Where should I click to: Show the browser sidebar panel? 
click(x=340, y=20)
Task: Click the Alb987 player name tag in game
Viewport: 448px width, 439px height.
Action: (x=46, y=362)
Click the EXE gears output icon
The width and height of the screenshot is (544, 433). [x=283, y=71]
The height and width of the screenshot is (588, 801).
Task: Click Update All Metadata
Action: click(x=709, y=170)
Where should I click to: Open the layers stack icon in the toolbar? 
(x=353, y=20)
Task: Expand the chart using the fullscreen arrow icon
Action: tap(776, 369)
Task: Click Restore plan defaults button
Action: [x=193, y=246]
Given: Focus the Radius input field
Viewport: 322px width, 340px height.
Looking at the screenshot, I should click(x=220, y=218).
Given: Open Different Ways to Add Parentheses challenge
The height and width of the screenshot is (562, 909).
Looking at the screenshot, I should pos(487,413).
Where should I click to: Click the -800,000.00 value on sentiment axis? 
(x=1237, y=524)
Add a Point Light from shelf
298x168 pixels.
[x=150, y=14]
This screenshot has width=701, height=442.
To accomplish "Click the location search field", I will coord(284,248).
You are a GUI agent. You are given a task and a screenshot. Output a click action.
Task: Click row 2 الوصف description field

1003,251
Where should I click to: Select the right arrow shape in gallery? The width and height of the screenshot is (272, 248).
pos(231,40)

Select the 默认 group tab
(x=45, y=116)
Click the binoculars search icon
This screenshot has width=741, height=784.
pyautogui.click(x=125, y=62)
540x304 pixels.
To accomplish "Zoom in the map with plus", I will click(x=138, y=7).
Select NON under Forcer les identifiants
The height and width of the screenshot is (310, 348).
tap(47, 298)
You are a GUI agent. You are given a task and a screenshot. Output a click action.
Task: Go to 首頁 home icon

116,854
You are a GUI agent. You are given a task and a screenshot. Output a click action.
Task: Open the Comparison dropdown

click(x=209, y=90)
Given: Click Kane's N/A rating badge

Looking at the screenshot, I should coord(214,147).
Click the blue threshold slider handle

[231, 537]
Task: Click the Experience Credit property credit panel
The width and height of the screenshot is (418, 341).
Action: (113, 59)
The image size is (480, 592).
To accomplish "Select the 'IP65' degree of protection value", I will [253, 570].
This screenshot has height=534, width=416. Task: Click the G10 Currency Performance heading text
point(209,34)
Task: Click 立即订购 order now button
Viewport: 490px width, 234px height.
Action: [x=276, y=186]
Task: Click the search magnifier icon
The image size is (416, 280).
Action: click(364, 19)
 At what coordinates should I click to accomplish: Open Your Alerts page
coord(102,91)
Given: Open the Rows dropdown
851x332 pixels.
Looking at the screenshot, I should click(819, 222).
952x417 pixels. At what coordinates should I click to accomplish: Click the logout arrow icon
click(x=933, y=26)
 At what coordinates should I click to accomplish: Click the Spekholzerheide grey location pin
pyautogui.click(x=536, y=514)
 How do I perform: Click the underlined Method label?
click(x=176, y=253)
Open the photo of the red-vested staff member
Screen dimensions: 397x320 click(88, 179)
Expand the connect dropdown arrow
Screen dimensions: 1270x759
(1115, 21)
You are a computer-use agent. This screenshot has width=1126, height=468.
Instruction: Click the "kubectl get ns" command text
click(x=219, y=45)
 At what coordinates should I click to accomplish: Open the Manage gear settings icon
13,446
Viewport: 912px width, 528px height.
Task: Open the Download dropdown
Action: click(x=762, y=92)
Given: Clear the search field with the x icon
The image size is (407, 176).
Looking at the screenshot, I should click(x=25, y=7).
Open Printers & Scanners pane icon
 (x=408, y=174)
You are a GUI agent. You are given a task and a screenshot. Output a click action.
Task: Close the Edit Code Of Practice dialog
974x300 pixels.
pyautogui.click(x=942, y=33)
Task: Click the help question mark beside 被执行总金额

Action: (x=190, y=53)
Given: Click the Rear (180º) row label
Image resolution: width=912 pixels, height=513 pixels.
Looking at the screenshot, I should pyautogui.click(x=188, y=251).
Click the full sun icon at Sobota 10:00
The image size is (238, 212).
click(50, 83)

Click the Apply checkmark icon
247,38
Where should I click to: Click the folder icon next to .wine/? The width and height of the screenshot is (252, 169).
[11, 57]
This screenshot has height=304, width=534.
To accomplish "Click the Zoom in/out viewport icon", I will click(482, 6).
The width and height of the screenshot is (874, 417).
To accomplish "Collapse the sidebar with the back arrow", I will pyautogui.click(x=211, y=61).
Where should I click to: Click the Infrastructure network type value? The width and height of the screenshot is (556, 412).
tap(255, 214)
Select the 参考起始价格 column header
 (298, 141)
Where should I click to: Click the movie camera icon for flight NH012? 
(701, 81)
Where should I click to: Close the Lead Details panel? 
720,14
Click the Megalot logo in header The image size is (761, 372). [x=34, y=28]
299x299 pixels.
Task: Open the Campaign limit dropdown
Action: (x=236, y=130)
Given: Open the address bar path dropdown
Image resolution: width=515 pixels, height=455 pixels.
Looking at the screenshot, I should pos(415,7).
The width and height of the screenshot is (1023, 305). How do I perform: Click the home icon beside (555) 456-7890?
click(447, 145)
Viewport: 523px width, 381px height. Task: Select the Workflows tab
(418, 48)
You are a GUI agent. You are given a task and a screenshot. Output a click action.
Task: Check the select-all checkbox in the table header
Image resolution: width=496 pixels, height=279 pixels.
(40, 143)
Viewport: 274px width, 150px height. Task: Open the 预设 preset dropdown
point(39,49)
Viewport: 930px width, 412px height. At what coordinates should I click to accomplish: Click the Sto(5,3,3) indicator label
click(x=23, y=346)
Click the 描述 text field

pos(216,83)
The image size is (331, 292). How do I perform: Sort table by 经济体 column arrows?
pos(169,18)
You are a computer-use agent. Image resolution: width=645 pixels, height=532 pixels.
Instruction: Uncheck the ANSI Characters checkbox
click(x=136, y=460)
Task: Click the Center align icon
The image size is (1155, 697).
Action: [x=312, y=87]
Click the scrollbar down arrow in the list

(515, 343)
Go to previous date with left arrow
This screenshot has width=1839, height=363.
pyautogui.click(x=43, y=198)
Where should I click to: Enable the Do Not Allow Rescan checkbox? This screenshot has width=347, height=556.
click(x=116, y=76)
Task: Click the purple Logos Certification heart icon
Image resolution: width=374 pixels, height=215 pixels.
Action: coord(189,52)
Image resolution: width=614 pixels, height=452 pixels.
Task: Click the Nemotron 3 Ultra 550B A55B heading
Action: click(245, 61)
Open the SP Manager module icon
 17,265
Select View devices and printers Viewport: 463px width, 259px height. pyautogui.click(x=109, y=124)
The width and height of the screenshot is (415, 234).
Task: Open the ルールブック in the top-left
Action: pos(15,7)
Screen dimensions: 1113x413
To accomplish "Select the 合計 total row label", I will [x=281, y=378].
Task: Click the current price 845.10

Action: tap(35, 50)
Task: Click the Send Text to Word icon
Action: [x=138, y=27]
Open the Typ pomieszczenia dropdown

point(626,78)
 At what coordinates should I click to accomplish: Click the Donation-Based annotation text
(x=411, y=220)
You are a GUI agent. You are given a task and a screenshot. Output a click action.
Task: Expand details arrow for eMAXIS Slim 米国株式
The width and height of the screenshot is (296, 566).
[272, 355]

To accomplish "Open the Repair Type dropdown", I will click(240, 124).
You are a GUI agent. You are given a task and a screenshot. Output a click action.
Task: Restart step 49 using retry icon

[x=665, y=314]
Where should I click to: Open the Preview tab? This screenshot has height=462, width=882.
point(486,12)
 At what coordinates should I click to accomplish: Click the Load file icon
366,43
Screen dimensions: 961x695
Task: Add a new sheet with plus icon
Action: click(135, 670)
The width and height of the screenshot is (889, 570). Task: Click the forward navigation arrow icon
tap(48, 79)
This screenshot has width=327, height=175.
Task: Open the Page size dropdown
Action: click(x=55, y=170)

+ + + +

TASK REQUIREMENTS ->
Return a faithful copy of all the records above.

ANSWER AREA ->
Where should I click to: Show the browser sidebar panel? 
click(x=340, y=20)
Task: Click the Alb987 player name tag in game
Viewport: 448px width, 439px height.
Action: (x=46, y=362)
Click the EXE gears output icon
The width and height of the screenshot is (544, 433). [x=283, y=71]
The height and width of the screenshot is (588, 801).
Task: Click Update All Metadata
Action: click(x=709, y=170)
Where should I click to: Open the layers stack icon in the toolbar? 
(x=353, y=20)
Task: Expand the chart using the fullscreen arrow icon
Action: tap(776, 369)
Task: Click Restore plan defaults button
Action: [x=193, y=246]
Given: Focus the Radius input field
Viewport: 322px width, 340px height.
Looking at the screenshot, I should click(x=220, y=218).
Given: Open Different Ways to Add Parentheses challenge
The height and width of the screenshot is (562, 909).
Looking at the screenshot, I should pos(487,413).
Where should I click to: Click the -800,000.00 value on sentiment axis? 
(x=1237, y=524)
Add a Point Light from shelf
298x168 pixels.
[x=150, y=14]
This screenshot has width=701, height=442.
To accomplish "Click the location search field", I will coord(284,248).
You are a GUI agent. You are given a task and a screenshot. Output a click action.
Task: Click row 2 الوصف description field

1003,251
Where should I click to: Select the right arrow shape in gallery? The width and height of the screenshot is (272, 248).
pos(231,40)

Select the 默认 group tab
(x=45, y=116)
Click the binoculars search icon
This screenshot has width=741, height=784.
pyautogui.click(x=125, y=62)
540x304 pixels.
To accomplish "Zoom in the map with plus", I will click(x=138, y=7).
Select NON under Forcer les identifiants
The height and width of the screenshot is (310, 348).
tap(47, 298)
You are a GUI agent. You are given a task and a screenshot. Output a click action.
Task: Go to 首頁 home icon

116,854
You are a GUI agent. You are given a task and a screenshot. Output a click action.
Task: Open the Comparison dropdown

click(x=209, y=90)
Given: Click Kane's N/A rating badge

Looking at the screenshot, I should coord(214,147).
Click the blue threshold slider handle

[231, 537]
Task: Click the Experience Credit property credit panel
The width and height of the screenshot is (418, 341).
Action: (113, 59)
The image size is (480, 592).
To accomplish "Select the 'IP65' degree of protection value", I will [253, 570].
This screenshot has height=534, width=416. Task: Click the G10 Currency Performance heading text
point(209,34)
Task: Click 立即订购 order now button
Viewport: 490px width, 234px height.
Action: [x=276, y=186]
Task: Click the search magnifier icon
The image size is (416, 280).
Action: click(364, 19)
 At what coordinates should I click to accomplish: Open Your Alerts page
coord(102,91)
Given: Open the Rows dropdown
851x332 pixels.
Looking at the screenshot, I should click(819, 222).
952x417 pixels. At what coordinates should I click to accomplish: Click the logout arrow icon
click(x=933, y=26)
 At what coordinates should I click to accomplish: Click the Spekholzerheide grey location pin
pyautogui.click(x=536, y=514)
 How do I perform: Click the underlined Method label?
click(x=176, y=253)
Open the photo of the red-vested staff member
Screen dimensions: 397x320 click(88, 179)
Expand the connect dropdown arrow
Screen dimensions: 1270x759
(1115, 21)
You are a computer-use agent. This screenshot has width=1126, height=468.
Instruction: Click the "kubectl get ns" command text
click(x=219, y=45)
 At what coordinates should I click to accomplish: Open the Manage gear settings icon
13,446
Viewport: 912px width, 528px height.
Task: Open the Download dropdown
Action: click(x=762, y=92)
Given: Clear the search field with the x icon
The image size is (407, 176).
Looking at the screenshot, I should click(x=25, y=7).
Open Printers & Scanners pane icon
 (x=408, y=174)
You are a GUI agent. You are given a task and a screenshot. Output a click action.
Task: Close the Edit Code Of Practice dialog
974x300 pixels.
pyautogui.click(x=942, y=33)
Task: Click the help question mark beside 被执行总金额

Action: (x=190, y=53)
Given: Click the Rear (180º) row label
Image resolution: width=912 pixels, height=513 pixels.
Looking at the screenshot, I should pyautogui.click(x=188, y=251).
Click the full sun icon at Sobota 10:00
The image size is (238, 212).
click(50, 83)

Click the Apply checkmark icon
247,38
Where should I click to: Click the folder icon next to .wine/? The width and height of the screenshot is (252, 169).
[11, 57]
This screenshot has height=304, width=534.
To accomplish "Click the Zoom in/out viewport icon", I will click(482, 6).
The width and height of the screenshot is (874, 417).
To accomplish "Collapse the sidebar with the back arrow", I will pyautogui.click(x=211, y=61).
Where should I click to: Click the Infrastructure network type value? The width and height of the screenshot is (556, 412).
tap(255, 214)
Select the 参考起始价格 column header
 (298, 141)
Where should I click to: Click the movie camera icon for flight NH012? 
(701, 81)
Where should I click to: Close the Lead Details panel? 
720,14
Click the Megalot logo in header The image size is (761, 372). [x=34, y=28]
299x299 pixels.
Task: Open the Campaign limit dropdown
Action: (x=236, y=130)
Given: Open the address bar path dropdown
Image resolution: width=515 pixels, height=455 pixels.
Looking at the screenshot, I should pos(415,7).
The width and height of the screenshot is (1023, 305). How do I perform: Click the home icon beside (555) 456-7890?
click(447, 145)
Viewport: 523px width, 381px height. Task: Select the Workflows tab
(418, 48)
You are a GUI agent. You are given a task and a screenshot. Output a click action.
Task: Check the select-all checkbox in the table header
Image resolution: width=496 pixels, height=279 pixels.
(40, 143)
Viewport: 274px width, 150px height. Task: Open the 预设 preset dropdown
point(39,49)
Viewport: 930px width, 412px height. At what coordinates should I click to accomplish: Click the Sto(5,3,3) indicator label
click(x=23, y=346)
Click the 描述 text field

pos(216,83)
The image size is (331, 292). How do I perform: Sort table by 经济体 column arrows?
pos(169,18)
You are a computer-use agent. Image resolution: width=645 pixels, height=532 pixels.
Instruction: Uncheck the ANSI Characters checkbox
click(x=136, y=460)
Task: Click the Center align icon
The image size is (1155, 697).
Action: [x=312, y=87]
Click the scrollbar down arrow in the list

(515, 343)
Go to previous date with left arrow
This screenshot has width=1839, height=363.
pyautogui.click(x=43, y=198)
Where should I click to: Enable the Do Not Allow Rescan checkbox? This screenshot has width=347, height=556.
click(x=116, y=76)
Task: Click the purple Logos Certification heart icon
Image resolution: width=374 pixels, height=215 pixels.
Action: coord(189,52)
Image resolution: width=614 pixels, height=452 pixels.
Task: Click the Nemotron 3 Ultra 550B A55B heading
Action: click(245, 61)
Open the SP Manager module icon
 17,265
Select View devices and printers Viewport: 463px width, 259px height. pyautogui.click(x=109, y=124)
The width and height of the screenshot is (415, 234).
Task: Open the ルールブック in the top-left
Action: pos(15,7)
Screen dimensions: 1113x413
To accomplish "Select the 合計 total row label", I will [x=281, y=378].
Task: Click the current price 845.10

Action: tap(35, 50)
Task: Click the Send Text to Word icon
Action: [x=138, y=27]
Open the Typ pomieszczenia dropdown

point(626,78)
 At what coordinates should I click to accomplish: Click the Donation-Based annotation text
(x=411, y=220)
You are a GUI agent. You are given a task and a screenshot. Output a click action.
Task: Expand details arrow for eMAXIS Slim 米国株式
The width and height of the screenshot is (296, 566).
[272, 355]

To accomplish "Open the Repair Type dropdown", I will click(240, 124).
You are a GUI agent. You are given a task and a screenshot. Output a click action.
Task: Restart step 49 using retry icon

[x=665, y=314]
Where should I click to: Open the Preview tab? This screenshot has height=462, width=882.
point(486,12)
 At what coordinates should I click to accomplish: Click the Load file icon
366,43
Screen dimensions: 961x695
Task: Add a new sheet with plus icon
Action: click(135, 670)
The width and height of the screenshot is (889, 570). Task: Click the forward navigation arrow icon
tap(48, 79)
This screenshot has width=327, height=175.
Task: Open the Page size dropdown
Action: click(x=55, y=170)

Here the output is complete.